(Stored items)

=== Section Start ===

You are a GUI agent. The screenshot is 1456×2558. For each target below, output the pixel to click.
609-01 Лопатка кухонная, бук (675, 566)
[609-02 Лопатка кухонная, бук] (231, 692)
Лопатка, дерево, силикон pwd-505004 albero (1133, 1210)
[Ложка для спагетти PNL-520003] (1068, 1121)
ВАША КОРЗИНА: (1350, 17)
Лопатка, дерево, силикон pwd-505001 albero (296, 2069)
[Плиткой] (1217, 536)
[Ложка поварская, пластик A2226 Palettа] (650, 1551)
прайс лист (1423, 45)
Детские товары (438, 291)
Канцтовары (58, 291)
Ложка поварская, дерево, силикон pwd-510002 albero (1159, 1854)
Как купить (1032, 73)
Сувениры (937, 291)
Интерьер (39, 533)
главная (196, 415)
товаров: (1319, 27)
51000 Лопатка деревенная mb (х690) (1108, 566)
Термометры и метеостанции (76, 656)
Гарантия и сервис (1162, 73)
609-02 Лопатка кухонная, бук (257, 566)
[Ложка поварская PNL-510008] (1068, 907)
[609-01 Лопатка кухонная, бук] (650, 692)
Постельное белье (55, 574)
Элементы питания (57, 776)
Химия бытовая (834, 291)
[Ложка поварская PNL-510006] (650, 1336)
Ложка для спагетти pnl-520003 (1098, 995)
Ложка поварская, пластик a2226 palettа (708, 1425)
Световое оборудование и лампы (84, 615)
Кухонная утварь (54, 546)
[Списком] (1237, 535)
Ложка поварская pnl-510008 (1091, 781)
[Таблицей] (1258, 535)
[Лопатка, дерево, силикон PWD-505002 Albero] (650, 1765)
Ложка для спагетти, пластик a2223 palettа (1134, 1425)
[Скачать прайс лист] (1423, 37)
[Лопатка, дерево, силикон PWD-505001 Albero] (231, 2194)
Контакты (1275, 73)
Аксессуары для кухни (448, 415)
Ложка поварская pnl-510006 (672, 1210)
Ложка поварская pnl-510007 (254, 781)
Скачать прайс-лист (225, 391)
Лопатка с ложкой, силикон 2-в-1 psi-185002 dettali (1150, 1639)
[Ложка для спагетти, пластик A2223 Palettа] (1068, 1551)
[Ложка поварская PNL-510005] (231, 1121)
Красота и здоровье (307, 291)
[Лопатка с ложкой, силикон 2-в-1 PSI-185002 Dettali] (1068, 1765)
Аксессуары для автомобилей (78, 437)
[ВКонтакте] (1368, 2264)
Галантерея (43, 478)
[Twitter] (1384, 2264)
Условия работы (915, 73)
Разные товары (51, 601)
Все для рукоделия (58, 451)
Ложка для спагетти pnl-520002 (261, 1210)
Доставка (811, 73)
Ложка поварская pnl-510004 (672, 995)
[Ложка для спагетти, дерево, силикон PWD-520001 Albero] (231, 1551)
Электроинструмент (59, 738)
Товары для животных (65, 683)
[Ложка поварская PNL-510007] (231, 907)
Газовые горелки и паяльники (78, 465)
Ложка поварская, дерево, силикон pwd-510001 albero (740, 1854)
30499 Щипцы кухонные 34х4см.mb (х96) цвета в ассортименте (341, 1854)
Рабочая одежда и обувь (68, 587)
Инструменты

=== Section End ===

Exercise details: Return a word-for-word copy of the lines above from the one holding "[Ложка поварская, пластик" through the one holding "главная (196, 415)", with both of them included and nothing besides.

Answer below:
[Ложка поварская, пластик A2226 Palettа] (650, 1551)
прайс лист (1423, 45)
Детские товары (438, 291)
Канцтовары (58, 291)
Ложка поварская, дерево, силикон pwd-510002 albero (1159, 1854)
Как купить (1032, 73)
Сувениры (937, 291)
Интерьер (39, 533)
главная (196, 415)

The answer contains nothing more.